> Tarefa A
Pode devolver, sem nenhuma alteração, a parte do texto sobre livros com letras grandes que começa em "Em janeiro de" e segue até "de letras grandes."?
> Tarefa B
Quais autores o texto sobre livros com letras grandes diz que não estavam na seção de edições com letras grandes da Strand?
> Tarefa C
Prolongue o texto sobre livros com letras grandes a partir do ponto em que ele termina.

> Trecho do texto
_ _ _ _ _ _ _

Acabei de publicar um livro novo que não consigo ler porque, como milhões de outras pessoas, tenho problemas de visão. Preciso usar uma lente de aumento e a leitura fica lenta e trabalhosa porque o campo de visão é restrito e, ao olhar para o texto, não tenho a percepção de uma linha inteira, muito menos de um parágrafo. Na verdade, preciso de uma edição com letras grandes que eu consiga ler como um livro comum, na cama ou na banheira, onde faço a maior parte das minhas leituras. Alguns dos meus livros anteriores ganharam edições com letras grandes, imprescindíveis quando me pedem para ler em público. Agora fui informado que uma versão impressa não é mais “necessária”; no lugar dela, nós temos livros eletrônicos que nos permitem aumentar o tamanho da fonte o quanto quisermos.

Mas eu não quero um Kindle nem um Nook nem um iPad. Qualquer um deles pode cair na banheira ou quebrar, e todos têm controles que eu só conseguiria ver com uma lente de aumento. Quero um livro de verdade feito de papel e tinta – um livro com peso, com cheiro de livro, do jeito que são feitos há 550 anos –, um livro que dá para acomodar no bolso ou colocar na companhia de outros livros, nas minhas estantes, onde posso encontrá-lo num momento inesperado.

Quando era menino, alguns dos meus parentes mais velhos e uma prima jovem com visão fraca usavam lentes de aumento para ler. O surgimento de livros com letras grandes nos anos 1960 foi uma grande notícia para eles, assim como para outros leitores com problemas de visão. O número de empresas especializadas em publicar edições com letras grandes para bibliotecas, escolas e leitores aumentou muito, e era sempre possível encontrar essas edições em livrarias e bibliotecas.

Em janeiro de 2006, quando minha visão começou a ficar ruim, eu me perguntei o que faria. Existem audiolivros – cheguei a gravar alguns –, mas sou fundamentalmente um leitor e não um ouvinte. Sou um leitor inveterado desde que me lembro – com frequência memorizo quase sem esforço os números de páginas ou a aparência dos parágrafos e das páginas na minha mente e consigo encontrar instantaneamente passagens específicas na maioria dos meus textos. Quero livros que sejam meus, livros cuja paginação se tornará familiar e querida por mim. Meu cérebro é equipado para a leitura e, sem dúvida, a solução para mim são os livros de letras grandes.

O difícil hoje é encontrar numa livraria edições de qualidade que tenham letras grandes. Descobri isso há pouco tempo, quando fui até a Strand, uma livraria famosa por suas milhas de livros [a propaganda da loja nova-iorquina diz “18 milhas de livros”, o que dá mais ou menos 30 quilômetros de estantes], um lugar que frequento há 50 anos. Eles têm uma seção (pequena) de edições com letras grandes, mas ela é formada basicamente por livros técnicos e por romances fuleiros. Não havia nenhuma coleção de poesia, nenhuma peça teatral, nenhuma biografia e nada de ciência. Não havia Dickens nem Jane Austen, nenhum clássico – nada de Bellow, Roth ou Sontag. Saí de lá frustrado e furioso: será que os editores acham que quem tem visão limitada tem também inteligência limitada?

_ _ _ _ _ _ _

> Trechos dos registros
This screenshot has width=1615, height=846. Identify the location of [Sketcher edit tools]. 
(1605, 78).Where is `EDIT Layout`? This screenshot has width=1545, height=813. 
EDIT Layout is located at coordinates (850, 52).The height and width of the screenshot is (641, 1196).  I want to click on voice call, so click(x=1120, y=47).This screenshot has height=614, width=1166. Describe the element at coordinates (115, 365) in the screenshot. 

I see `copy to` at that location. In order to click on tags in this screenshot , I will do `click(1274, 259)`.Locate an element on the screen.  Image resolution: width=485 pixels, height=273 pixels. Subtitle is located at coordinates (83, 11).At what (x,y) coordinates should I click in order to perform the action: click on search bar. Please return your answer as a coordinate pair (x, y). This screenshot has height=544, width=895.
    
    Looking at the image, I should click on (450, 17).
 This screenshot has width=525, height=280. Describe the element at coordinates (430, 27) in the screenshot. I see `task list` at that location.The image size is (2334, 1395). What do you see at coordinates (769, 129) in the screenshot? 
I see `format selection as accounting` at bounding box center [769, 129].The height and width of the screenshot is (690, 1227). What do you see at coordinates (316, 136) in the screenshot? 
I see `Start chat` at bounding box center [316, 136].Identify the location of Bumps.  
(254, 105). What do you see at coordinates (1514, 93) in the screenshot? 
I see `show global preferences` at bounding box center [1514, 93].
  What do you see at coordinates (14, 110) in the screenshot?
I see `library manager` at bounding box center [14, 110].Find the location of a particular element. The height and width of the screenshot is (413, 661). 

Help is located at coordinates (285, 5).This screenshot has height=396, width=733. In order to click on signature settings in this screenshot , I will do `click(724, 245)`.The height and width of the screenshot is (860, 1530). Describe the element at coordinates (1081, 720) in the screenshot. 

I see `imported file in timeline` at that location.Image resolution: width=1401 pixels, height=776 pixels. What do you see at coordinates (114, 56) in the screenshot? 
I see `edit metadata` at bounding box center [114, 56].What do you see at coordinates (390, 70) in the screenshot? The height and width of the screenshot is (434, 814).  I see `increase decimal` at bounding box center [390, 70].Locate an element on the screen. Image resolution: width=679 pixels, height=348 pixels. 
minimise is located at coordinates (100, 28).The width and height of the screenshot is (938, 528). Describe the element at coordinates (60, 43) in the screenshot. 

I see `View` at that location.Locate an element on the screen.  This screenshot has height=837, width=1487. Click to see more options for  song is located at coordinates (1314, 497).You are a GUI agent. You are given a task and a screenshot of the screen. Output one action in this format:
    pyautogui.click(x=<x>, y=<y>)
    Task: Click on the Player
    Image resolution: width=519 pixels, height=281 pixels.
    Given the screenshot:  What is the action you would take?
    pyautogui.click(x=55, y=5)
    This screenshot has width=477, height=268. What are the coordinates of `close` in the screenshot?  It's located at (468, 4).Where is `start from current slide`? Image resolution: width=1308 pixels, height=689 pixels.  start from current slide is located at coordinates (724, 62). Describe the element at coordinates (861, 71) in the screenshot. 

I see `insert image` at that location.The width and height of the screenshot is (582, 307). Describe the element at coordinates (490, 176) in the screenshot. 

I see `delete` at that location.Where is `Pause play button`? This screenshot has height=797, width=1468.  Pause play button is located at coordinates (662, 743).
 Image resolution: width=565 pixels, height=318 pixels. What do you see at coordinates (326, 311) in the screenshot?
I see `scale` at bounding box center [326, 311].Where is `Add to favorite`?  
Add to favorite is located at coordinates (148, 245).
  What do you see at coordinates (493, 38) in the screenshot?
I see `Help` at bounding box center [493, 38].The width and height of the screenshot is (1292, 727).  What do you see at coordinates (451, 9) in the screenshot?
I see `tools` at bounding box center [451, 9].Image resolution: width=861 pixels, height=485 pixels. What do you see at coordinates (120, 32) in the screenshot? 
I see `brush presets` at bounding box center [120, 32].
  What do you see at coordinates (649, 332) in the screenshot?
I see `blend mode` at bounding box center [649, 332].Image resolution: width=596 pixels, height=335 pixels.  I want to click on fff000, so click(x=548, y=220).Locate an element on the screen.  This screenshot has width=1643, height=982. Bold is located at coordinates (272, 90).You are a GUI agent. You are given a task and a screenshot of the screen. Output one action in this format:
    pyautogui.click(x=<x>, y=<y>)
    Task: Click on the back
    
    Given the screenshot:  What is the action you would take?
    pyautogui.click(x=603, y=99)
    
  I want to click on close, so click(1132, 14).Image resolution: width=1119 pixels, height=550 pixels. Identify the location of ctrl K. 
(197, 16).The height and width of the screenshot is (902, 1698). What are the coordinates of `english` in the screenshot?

_ _ _ _ _ _ _

> Resultado final A
Em janeiro de 2006, quando minha visão começou a ficar ruim, eu me perguntei o que faria. Existem audiolivros – cheguei a gravar alguns –, mas sou fundamentalmente um leitor e não um ouvinte. Sou um leitor inveterado desde que me lembro – com frequência memorizo quase sem esforço os números de páginas ou a aparência dos parágrafos e das páginas na minha mente e consigo encontrar instantaneamente passagens específicas na maioria dos meus textos. Quero livros que sejam meus, livros cuja paginação se tornará familiar e querida por mim. Meu cérebro é equipado para a leitura e, sem dúvida, a solução para mim são os livros de letras grandes.

> Resultado final B
Dickens, Jane Austen, Bellow, Roth e Sontag.

> Resultado final C
Ler é uma atividade extremamente complexa, que utiliza várias partes do cérebro, mas não é uma habilidade que os humanos adquiriram ao longo da evolução (ao contrário da fala, que é, em grande parte, instintiva). Ler é um desenvolvimento relativamente recente, surgiu cerca de cinco mil anos atrás, e que depende de uma área minúscula do córtex visual do cérebro. O que hoje chamamos de área de formação visual da palavra, ou V.W.F.A. (na sigla em inglês), faz parte de uma região cortical que se desenvolveu para reconhecer formas básicas na natureza, mas que pode ser usada no reconhecimento de letras ou palavras. Esse reconhecimento elementar de formas ou letras é apenas o primeiro passo.

A partir dessa área de formação de palavras, conexões interdependentes precisam ser feitas com várias outras partes do cérebro, incluindo as responsáveis por gramática, memórias, associações e sentimentos, de modo que letras e palavras adquiram seus significados específicos. Cada um de nós forma caminhos neurais únicos relacionados à leitura e cada um de nós traz ao ato de ler uma combinação única não apenas de memória e experiência, mas também de modalidades sensoriais. Algumas pessoas talvez “ouçam” o som das palavras à medida que leem (eu ouço, mas somente quando leio por prazer, não quando leio para me informar); outros podem visualizá-las, conscientes disso ou não. Alguns podem ser extremamente ligados aos ritmos acústicos ou às ênfases de uma frase; outros são mais ligados à sua aparência e ao seu formato.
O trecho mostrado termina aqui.